Dataset entries
————
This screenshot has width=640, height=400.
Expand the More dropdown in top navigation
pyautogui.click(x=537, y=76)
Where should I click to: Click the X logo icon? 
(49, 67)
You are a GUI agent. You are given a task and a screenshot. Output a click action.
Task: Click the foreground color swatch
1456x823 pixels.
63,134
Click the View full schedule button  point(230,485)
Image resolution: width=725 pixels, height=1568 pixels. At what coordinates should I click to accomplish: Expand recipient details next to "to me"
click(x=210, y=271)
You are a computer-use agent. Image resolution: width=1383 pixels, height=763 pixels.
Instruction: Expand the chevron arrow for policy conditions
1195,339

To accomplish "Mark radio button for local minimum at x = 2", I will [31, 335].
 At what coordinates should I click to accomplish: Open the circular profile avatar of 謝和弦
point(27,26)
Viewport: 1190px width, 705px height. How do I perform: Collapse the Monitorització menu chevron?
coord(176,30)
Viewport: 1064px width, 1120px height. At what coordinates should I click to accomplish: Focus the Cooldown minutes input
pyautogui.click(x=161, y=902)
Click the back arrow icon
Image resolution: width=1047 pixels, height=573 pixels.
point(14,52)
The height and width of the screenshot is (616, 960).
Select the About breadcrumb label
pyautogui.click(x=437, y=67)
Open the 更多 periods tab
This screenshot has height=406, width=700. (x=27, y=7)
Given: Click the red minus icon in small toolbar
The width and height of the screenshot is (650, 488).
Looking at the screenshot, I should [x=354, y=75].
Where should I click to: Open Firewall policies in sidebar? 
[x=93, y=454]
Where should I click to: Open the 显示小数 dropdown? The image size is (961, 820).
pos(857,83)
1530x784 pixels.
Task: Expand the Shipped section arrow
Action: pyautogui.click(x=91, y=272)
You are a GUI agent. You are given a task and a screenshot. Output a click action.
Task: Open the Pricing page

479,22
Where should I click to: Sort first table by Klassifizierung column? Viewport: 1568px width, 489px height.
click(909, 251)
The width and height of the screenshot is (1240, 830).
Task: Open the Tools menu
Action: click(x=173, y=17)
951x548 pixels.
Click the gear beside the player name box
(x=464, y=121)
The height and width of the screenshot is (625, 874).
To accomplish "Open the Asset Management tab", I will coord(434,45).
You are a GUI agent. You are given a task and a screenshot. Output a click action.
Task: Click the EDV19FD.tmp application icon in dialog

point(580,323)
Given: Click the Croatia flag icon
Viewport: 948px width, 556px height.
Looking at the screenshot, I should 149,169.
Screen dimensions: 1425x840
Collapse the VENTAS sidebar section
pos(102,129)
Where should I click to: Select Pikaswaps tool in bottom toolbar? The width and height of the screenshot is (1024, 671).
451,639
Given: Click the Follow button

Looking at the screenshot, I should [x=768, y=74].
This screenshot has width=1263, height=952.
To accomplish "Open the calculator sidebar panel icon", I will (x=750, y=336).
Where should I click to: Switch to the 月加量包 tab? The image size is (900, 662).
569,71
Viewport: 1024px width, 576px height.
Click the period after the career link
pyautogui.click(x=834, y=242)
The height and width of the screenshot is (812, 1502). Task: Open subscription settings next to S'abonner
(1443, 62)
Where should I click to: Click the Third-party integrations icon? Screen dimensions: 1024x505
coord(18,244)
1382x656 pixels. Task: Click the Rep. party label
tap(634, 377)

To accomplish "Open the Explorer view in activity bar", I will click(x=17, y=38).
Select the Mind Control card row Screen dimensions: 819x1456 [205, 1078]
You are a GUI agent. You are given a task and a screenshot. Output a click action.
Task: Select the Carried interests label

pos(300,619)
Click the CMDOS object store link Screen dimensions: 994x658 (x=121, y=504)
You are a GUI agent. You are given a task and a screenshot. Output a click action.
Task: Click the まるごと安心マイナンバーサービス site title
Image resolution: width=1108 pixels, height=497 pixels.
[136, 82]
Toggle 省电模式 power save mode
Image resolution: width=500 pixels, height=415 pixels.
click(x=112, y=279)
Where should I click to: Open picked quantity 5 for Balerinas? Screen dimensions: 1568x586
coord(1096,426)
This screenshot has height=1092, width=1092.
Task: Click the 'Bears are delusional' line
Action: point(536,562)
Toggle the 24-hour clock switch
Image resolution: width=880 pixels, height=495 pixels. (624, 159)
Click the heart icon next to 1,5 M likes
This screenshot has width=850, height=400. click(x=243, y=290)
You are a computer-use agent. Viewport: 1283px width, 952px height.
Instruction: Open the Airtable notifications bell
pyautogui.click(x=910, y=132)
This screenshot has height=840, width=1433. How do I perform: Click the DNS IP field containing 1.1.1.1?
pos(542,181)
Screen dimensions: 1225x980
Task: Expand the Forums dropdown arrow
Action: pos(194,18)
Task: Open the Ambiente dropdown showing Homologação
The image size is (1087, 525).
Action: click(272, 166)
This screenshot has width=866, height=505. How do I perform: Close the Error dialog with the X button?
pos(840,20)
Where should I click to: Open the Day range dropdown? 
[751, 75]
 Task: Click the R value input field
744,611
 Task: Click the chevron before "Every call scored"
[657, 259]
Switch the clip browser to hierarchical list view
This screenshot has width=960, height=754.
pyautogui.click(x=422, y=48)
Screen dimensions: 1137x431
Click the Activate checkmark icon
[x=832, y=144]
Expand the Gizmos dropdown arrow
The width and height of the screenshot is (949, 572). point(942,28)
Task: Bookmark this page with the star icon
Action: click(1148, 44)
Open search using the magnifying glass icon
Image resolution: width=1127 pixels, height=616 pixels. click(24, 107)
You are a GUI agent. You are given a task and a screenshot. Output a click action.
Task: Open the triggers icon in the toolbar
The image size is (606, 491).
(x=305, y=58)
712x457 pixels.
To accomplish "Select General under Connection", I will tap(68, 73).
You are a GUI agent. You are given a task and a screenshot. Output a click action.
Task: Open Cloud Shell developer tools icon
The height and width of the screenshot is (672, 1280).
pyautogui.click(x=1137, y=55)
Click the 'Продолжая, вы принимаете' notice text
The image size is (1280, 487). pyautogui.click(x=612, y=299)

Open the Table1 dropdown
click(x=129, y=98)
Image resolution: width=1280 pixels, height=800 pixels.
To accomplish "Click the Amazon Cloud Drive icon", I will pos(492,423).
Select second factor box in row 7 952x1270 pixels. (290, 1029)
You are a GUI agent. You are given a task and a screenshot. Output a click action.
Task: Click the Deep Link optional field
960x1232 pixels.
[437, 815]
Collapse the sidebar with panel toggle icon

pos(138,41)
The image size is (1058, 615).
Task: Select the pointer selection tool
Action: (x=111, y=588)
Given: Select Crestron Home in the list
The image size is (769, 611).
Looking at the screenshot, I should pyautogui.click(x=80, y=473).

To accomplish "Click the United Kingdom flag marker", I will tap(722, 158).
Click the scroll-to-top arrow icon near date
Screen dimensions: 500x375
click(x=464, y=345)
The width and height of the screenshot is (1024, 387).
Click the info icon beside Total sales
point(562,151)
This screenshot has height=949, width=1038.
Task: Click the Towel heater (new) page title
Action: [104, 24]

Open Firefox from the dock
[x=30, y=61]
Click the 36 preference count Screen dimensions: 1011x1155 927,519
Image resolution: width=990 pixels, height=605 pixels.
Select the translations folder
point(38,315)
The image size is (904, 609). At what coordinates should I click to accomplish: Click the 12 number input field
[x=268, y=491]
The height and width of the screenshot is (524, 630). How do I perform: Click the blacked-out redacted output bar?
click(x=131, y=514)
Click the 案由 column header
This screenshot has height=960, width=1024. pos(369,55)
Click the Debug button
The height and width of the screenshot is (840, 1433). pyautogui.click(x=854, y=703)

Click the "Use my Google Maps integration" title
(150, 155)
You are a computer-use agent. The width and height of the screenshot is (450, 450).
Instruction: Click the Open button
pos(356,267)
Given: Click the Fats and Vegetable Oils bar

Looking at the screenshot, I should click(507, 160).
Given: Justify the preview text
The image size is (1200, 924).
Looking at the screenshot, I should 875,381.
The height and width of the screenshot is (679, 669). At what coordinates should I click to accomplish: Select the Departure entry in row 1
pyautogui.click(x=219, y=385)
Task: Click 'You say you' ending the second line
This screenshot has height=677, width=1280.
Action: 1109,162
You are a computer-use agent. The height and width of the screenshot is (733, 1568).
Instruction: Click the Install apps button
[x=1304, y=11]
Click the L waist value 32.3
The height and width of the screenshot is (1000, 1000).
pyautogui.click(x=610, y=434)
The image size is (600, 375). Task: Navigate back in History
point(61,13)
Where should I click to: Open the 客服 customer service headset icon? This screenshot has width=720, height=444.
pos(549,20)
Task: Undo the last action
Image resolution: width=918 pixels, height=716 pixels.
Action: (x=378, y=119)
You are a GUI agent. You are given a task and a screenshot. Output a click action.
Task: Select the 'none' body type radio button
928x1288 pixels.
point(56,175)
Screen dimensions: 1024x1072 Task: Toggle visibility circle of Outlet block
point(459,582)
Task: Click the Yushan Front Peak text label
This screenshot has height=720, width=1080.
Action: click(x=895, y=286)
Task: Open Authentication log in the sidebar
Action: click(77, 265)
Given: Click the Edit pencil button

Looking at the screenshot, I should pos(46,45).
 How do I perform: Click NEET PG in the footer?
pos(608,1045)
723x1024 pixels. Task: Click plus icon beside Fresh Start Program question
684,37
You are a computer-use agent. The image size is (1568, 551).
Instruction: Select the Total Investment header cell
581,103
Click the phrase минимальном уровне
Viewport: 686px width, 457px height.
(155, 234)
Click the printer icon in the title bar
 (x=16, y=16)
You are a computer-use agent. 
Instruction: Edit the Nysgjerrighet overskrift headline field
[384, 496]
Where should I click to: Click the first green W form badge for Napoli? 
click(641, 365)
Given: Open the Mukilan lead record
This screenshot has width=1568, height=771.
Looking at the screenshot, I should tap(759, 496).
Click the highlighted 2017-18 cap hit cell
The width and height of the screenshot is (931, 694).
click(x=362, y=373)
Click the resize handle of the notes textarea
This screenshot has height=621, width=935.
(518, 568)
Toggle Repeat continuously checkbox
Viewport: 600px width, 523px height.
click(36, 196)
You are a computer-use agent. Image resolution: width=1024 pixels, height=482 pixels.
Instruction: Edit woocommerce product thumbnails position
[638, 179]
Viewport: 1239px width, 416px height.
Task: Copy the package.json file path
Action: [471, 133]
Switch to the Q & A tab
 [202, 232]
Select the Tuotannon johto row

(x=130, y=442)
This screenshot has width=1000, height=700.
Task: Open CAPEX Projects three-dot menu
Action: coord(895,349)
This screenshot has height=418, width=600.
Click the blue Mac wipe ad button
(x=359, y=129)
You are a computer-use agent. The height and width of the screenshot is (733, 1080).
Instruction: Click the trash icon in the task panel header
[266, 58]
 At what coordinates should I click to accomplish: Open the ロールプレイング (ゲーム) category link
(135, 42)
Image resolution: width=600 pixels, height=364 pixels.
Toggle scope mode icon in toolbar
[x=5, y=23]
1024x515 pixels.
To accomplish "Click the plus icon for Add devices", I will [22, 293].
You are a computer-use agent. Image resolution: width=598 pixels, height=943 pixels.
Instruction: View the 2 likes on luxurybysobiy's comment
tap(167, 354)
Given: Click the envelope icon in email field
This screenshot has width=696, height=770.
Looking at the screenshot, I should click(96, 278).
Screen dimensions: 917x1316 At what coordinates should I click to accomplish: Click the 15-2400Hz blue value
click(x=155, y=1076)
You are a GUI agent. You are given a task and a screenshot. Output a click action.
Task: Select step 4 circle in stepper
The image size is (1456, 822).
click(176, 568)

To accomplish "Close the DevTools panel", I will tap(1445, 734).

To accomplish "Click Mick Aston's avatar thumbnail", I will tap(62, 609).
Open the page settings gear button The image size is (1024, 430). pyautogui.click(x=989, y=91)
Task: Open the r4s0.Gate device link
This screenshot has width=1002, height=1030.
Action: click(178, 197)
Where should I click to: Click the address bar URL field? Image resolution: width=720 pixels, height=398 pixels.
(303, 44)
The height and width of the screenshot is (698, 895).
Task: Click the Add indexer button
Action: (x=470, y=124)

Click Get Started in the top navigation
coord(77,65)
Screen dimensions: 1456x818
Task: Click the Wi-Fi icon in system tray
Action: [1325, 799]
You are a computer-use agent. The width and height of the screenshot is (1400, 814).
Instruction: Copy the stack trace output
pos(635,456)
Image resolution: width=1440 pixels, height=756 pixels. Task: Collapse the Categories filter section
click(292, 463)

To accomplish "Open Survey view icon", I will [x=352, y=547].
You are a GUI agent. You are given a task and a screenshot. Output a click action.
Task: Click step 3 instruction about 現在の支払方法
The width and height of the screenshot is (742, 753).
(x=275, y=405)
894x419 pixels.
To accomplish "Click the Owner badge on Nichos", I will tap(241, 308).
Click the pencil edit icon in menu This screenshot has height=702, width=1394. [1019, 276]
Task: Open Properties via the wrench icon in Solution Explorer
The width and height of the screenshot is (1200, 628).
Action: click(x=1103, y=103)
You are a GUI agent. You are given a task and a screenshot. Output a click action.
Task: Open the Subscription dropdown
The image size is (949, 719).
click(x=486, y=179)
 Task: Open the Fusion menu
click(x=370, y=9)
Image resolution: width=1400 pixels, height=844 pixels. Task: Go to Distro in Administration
————
> _WORK ORDER_
Copy out the data above word for word, starting at its first line and ending with the line that contains "Click the View".

> _RESULT BELOW_
This screenshot has width=640, height=400.
Expand the More dropdown in top navigation
pyautogui.click(x=537, y=76)
Where should I click to: Click the X logo icon? 
(49, 67)
You are a GUI agent. You are given a task and a screenshot. Output a click action.
Task: Click the foreground color swatch
1456x823 pixels.
63,134
Click the View full schedule button  point(230,485)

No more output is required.